W3C home > Mailing lists > Public > www-xml-schema-comments@w3.org > April to June 2000

Comments on regular expressions

From: TAMURA Kent <kent@trl.ibm.co.jp>
Date: Mon, 10 Apr 2000 16:06:46 +0900
Message-Id: <200004100706.QAA31636@ns.trl.ibm.com>
To: www-xml-schema-comments@w3.org
CC: kent@trl.ibm.co.jp
I have some comments on the regular expressions section in the
last call draft [1].

[1] http://www.w3.org/TR/2000/WD-xmlschema-2-20000407/#regexs

Re: The entire
It is hard to know concrete syntax of the regular expression
from the draft.  I want readable rules like BNF.

Re: Character class subtraction
> [Definition:] A character class subtraction is a character
> class expression subtracted from a positive character group or
> negative character group, using the - character.
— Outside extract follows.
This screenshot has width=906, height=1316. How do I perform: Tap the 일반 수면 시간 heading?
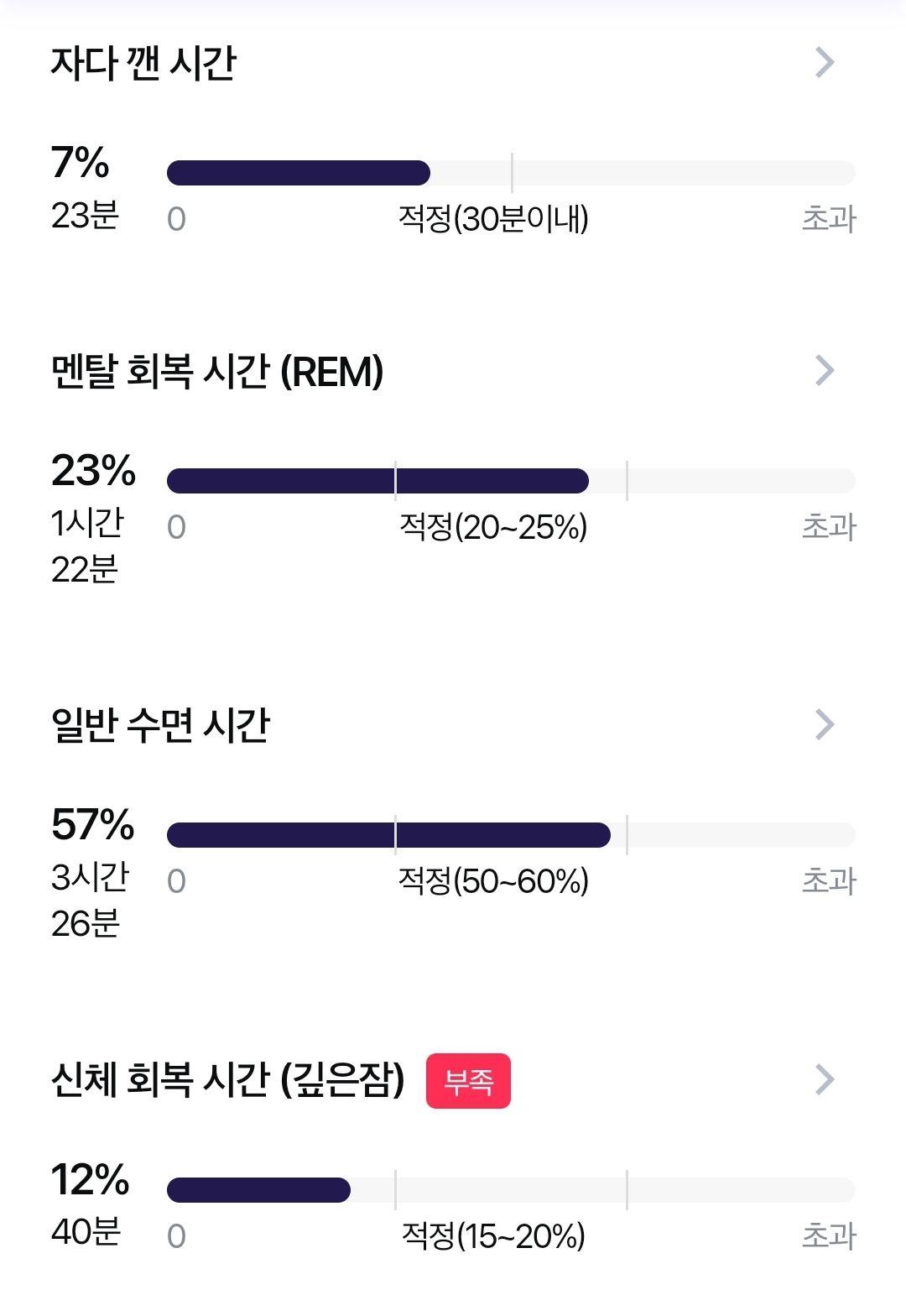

This definition does not explain how to use '-'.  The next
paragraph says "G-C is a valid character class subtraction", but
there are no restriction on other usages of '-', like "GC-", "-GC" :-)

Re: '-' in character range
A '-' in a character class has many meanings.  So,
interpretation of '-' can be ambiguous.  For example:


We can interpret this character class as:
	a) '+' to '-', and '/'
	b) '+', and '-' to '/'

Re: Definition of multi-character escape
"\w" is defined as "[&#x0000;-&#xFFFF;]-[\p{P}\p{S}\p{C}]", but
both of &#x0000; and &#xFFFF; are invalid character references
in XML.
I don't know characters in &#x10000;-&#x10FFFF; should be in "\w".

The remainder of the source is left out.